(Reading passage)

I landed my first teaching job in January 2016 at a school that was facing some serious turnover problems as well as other challenges many inner city schools encounter. I was the fourth teacher of the school year (not including the revolving door of substitutes), and I was graced with a fifth grade math and science teaching position. My license is for sixth through12th grade history. Hilarious. Seriously, how could you not laugh?

Not only was this my first full time teaching gig, but if this was the Hunger Games, the odds would not be in my favor. No class I took could have possibly prepared me for such a challenging situation. However, I decided to take this as a learning opportunity because quite honestly there was nothing else I could do. Seriously, nothing.

Now, this list is pretty specific to my experience and teaching inner city schools. I worked in a suburban setting for a year before I landed this gig and, let me tell you, never in my wildest dream did I ever think I could write a list like this -- of 20 things they never taught me in the education program, because how could they? But here ya go.

1. How to break up a fight.

My first month at my school was so brutal there were many times I almost quit like my forefathers of the 2015-2016 school year. The day I came closest to walking out was the day I was kicked square in the shin and my foot was stomped on trying to break up a fight. What was the fight about you ask? One kid said the other kid's name. Yup. Now after a few incidents like this I quickly learned how to pretty much become a human barrier. I also have gotten better at not letting the kids talk out of turn. Seriously. I can't let them speak without permission or fights will start. This is my life now.

2. Dealing with middle school drama that is about nothing and pretending you care.

Teaching middle school is 25 percent teaching and 75 percent dealing with drama. Get used to the, "he said, she said" because it is going to take over your life. I have mastered the "She said what to you?" and the "Don't worry about her! Do you!" spiel. You also have to act like you care because your students are actually upset. You can't reason with them and explain why it's not a big deal. They can't think that way. It's basic psychology. Actually, this is something I learned in school. Psych 101, baby!

3. How to shut down a kid who is trying to argue with you.

Now, this is definitely not best practice, but the dialogue on my end goes something like this: "Nope. No. No. No. You're done. Nope, no. Stop. Nope. No. No. You're done. Nope," while simultaneously using the "stop" hand gesture or the "close your mouth" hand gesture. It's not that I am unfamiliar with best practices or how to use them, but it was the only thing that worked, and it was actually advice from another inner city teacher.

4. You have to sharpen your own pencils. At home.

We had an electric pencil sharpener. Had.

5. How to get your classroom to read. Anything. Anything at all.

Incentives. I put my class into teams. The first team to collectively read a thousand pages was rewarded with an out of uniform day. I also did a competition every week where the best behaved team would be rewarded with brand new books to read of their choosing. Best money I ever spent. I convinced a group of unmotivated readers to be competitive about reading. Winning!

6. If you give into temptation and raise your voice, you will lose your voice. And it will be for more than a week.

Three weeks to be exact.

7. You have to be able to help a child one on one while simultaneously watching the entire class' every. Move.

(Supplied data)

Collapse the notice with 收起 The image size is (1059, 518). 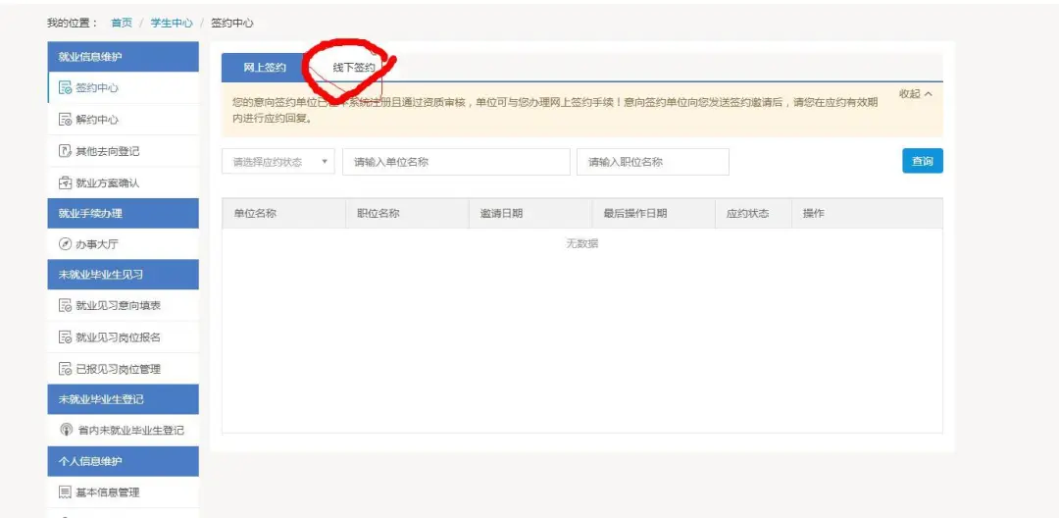coord(915,94)
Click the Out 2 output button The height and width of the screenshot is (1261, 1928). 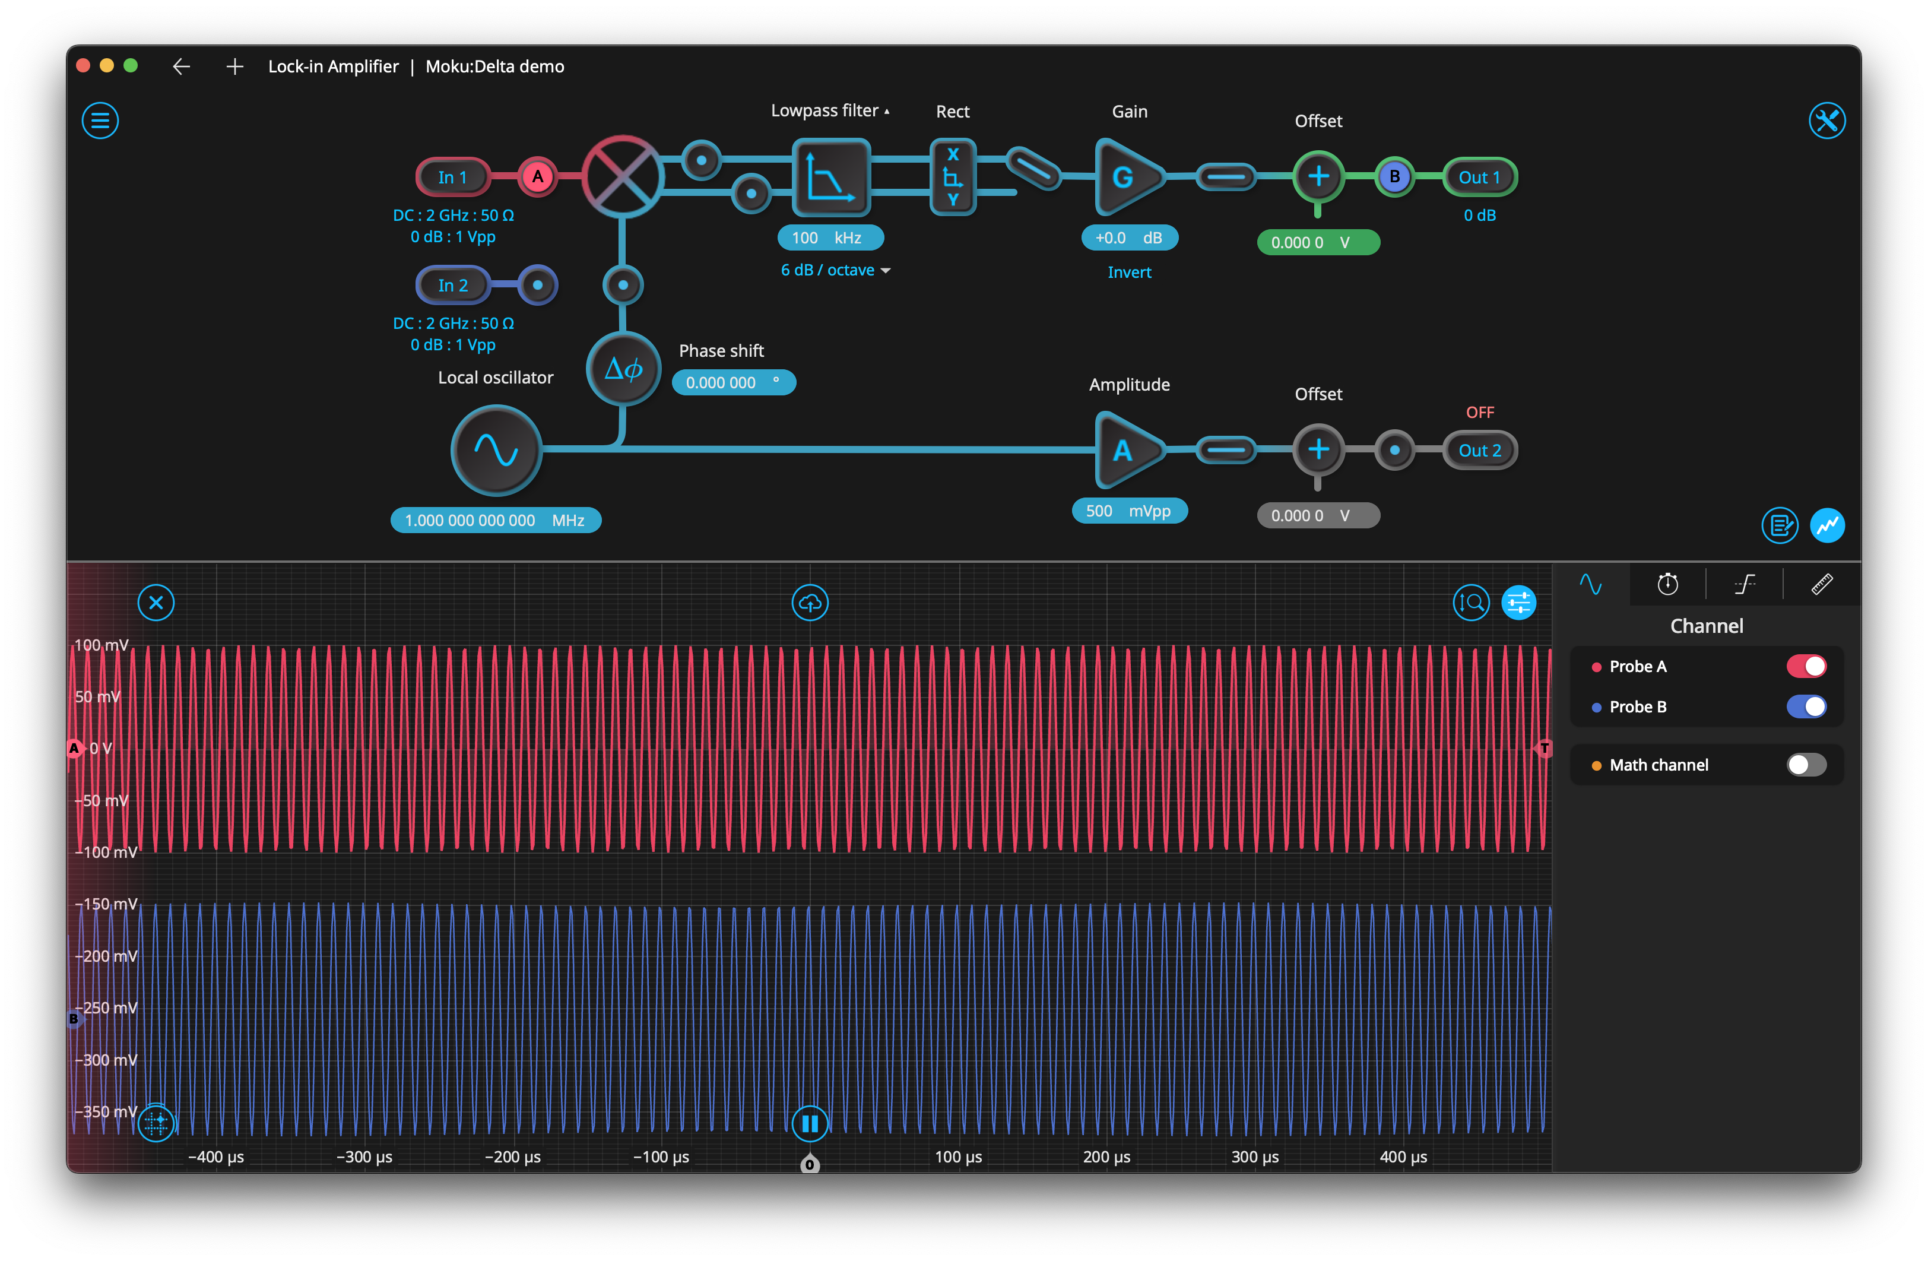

(Given task 1)
List every numbered heading in the first-year teaching piece, with its number.
(Given task 2)
Copy the first-year teaching piece word for word, from "Now, this is" up to and including "Anything at all.".
(Given task 3)
Write what comes next in the first-year teaching piece, picking up right after its final sentence.
The material plays no part in what follows.

(Task response 1)
1. How to break up a fight.
2. Dealing with middle school drama that is about nothing and pretending you care.
3. How to shut down a kid who is trying to argue with you.
4. You have to sharpen your own pencils. At home.
5. How to get your classroom to read. Anything. Anything at all.
6. If you give into temptation and raise your voice, you will lose your voice. And it will be for more than a week.
7. You have to be able to help a child one on one while simultaneously watching the entire class' every. Move.

(Task response 2)
Now, this is definitely not best practice, but the dialogue on my end goes something like this: "Nope. No. No. No. You're done. Nope, no. Stop. Nope. No. No. You're done. Nope," while simultaneously using the "stop" hand gesture or the "close your mouth" hand gesture. It's not that I am unfamiliar with best practices or how to use them, but it was the only thing that worked, and it was actually advice from another inner city teacher.

4. You have to sharpen your own pencils. At home.

We had an electric pencil sharpener. Had.

5. How to get your classroom to read. Anything. Anything at all.

(Task response 3)
You have to train yourself to be looking at the class while also working one on one. This is why it is important to memorize what you are teaching. You will thank yourself later.

8. How to spot kids being sneaky.

I had to get to know my students very well in order to be good at this one. Usually if a student is doing something they are not supposed to and they know they are in the wrong, they will look right at you to see if you see them. They literally give themselves away. Amateurs.

9. How to actually deal with bullying.

This many be different depending on where you go to school and who teaches your classes, but I remember all of my professors talking about how bullying is not to be tolerated. What they don't teach you is that for some kids bullying is part of their personality. It's hard to break someone who has grown up this way. It's also hard to come up with ways to convince children to be nice to each other, especially if their parents are teaching them otherwise. We do a lot of peace talks with, "I feel" statements. A lot.

10. How to talk to parents who are, for lack of a better word, whack jobs.

My advice for the parents of your most troublesome students: tell their parents every good thing that kid does. Seriously. I'll text a parent something like "Joe Shmoe finished his entire packet today! So proud of his hard work in math!" I do this constantly. So, when I do have to talk to that parent about an issue, they know that I'm not out to get their kid. Honestly, overdo it with the positive calls. Tell the parent everything they want to hear so that when it comes to the hard stuff, you have already built a positive relationship. Take notes. This is solid advice I'm handing out fo' free!

11. Mastering a "you better not dare attempt whatever it is you are about to attempt" face.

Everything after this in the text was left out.